• Description of the task: Pick out and copy every line in the listing that contains the string "dụng", treating uppercase and lowercase as different.

━━━━━━

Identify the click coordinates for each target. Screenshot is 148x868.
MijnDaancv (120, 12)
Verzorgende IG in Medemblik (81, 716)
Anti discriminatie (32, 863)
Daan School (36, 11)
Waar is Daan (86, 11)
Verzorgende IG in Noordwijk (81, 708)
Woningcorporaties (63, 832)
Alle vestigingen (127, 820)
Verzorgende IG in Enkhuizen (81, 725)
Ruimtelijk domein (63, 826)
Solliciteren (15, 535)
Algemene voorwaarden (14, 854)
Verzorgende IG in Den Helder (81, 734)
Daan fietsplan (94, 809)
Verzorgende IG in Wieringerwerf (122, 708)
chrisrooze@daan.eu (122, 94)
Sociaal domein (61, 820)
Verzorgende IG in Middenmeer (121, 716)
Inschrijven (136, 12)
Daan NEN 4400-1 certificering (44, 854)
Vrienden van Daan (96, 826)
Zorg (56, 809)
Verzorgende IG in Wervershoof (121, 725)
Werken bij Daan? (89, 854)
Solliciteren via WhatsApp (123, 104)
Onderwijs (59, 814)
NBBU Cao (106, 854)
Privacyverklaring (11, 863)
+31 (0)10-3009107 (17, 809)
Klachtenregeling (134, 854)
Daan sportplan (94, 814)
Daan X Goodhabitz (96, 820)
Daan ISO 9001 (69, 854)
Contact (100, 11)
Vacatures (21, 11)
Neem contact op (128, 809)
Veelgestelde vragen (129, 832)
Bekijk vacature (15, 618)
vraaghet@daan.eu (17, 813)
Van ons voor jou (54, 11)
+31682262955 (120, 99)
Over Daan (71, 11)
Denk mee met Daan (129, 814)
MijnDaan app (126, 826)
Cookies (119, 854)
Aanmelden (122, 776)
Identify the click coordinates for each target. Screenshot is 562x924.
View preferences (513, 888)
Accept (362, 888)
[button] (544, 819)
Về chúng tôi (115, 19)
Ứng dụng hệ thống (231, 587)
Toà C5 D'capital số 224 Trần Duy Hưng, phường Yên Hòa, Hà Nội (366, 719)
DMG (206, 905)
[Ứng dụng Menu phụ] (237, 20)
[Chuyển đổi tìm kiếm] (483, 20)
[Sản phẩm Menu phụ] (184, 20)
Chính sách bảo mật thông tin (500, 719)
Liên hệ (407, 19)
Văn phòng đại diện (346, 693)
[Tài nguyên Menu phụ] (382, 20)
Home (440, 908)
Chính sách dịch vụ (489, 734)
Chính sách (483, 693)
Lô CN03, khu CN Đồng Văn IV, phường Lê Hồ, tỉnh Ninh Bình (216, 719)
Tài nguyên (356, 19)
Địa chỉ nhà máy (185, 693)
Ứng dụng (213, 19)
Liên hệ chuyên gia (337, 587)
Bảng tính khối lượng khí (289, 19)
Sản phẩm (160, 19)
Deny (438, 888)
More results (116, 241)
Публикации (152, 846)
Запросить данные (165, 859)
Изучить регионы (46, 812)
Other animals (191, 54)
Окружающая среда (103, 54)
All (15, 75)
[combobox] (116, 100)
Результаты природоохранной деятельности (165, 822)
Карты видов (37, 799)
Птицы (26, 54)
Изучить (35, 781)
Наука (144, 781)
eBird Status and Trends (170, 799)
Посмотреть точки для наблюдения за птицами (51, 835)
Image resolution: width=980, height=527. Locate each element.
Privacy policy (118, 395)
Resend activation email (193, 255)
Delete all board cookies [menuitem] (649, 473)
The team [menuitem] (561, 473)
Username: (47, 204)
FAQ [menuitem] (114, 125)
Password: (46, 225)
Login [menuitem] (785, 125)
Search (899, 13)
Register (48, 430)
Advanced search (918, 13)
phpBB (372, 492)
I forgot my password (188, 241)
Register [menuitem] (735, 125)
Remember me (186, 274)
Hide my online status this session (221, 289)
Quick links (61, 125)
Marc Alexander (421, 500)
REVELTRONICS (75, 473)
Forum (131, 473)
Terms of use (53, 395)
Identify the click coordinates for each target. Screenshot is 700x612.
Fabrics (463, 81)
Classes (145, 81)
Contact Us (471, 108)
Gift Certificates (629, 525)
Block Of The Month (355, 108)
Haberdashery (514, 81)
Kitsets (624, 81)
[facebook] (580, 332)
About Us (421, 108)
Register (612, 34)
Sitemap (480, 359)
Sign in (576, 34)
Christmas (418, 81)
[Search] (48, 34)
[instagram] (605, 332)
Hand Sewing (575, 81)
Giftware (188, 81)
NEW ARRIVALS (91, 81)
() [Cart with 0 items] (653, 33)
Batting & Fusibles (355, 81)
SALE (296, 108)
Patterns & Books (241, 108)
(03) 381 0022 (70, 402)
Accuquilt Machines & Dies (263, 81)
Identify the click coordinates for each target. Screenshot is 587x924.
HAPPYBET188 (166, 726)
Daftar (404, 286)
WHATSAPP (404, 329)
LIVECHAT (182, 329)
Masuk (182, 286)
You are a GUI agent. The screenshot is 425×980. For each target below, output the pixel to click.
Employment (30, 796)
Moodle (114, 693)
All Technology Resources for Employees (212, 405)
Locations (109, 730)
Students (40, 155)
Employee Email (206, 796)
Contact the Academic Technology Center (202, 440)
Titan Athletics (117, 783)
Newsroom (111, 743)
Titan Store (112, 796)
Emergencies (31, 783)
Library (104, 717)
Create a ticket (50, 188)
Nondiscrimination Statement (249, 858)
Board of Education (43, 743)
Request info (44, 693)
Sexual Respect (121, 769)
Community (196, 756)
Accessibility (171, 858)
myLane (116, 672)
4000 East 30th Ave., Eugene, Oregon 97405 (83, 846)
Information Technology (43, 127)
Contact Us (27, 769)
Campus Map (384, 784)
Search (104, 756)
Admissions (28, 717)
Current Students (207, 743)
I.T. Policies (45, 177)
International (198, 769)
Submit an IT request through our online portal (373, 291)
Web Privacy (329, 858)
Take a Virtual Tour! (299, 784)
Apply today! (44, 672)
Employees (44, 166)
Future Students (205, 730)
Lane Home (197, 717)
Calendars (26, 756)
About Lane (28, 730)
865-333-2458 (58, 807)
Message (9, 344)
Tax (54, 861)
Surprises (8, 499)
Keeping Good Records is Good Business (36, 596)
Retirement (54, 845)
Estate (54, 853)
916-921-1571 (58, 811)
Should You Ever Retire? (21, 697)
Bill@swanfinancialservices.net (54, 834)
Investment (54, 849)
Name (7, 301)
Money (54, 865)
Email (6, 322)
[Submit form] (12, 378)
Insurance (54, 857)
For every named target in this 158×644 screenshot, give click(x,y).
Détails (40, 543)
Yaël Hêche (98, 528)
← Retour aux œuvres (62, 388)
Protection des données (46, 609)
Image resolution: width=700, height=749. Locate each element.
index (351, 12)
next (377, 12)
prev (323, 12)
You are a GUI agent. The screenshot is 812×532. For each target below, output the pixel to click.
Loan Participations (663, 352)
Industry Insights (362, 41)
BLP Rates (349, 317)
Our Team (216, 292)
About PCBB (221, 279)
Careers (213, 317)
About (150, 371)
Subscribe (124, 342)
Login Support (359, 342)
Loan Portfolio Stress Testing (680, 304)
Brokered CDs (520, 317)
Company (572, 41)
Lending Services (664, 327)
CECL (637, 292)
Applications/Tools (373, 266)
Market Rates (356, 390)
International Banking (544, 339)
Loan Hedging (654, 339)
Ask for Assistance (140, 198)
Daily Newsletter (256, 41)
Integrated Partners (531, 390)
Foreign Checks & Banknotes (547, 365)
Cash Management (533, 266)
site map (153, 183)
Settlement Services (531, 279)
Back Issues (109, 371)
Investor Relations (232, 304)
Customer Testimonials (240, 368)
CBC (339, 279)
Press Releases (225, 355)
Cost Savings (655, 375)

━━━━━━

• Task answer:
Ứng dụng hệ thống (231, 587)
[Ứng dụng Menu phụ] (237, 20)
Ứng dụng (213, 19)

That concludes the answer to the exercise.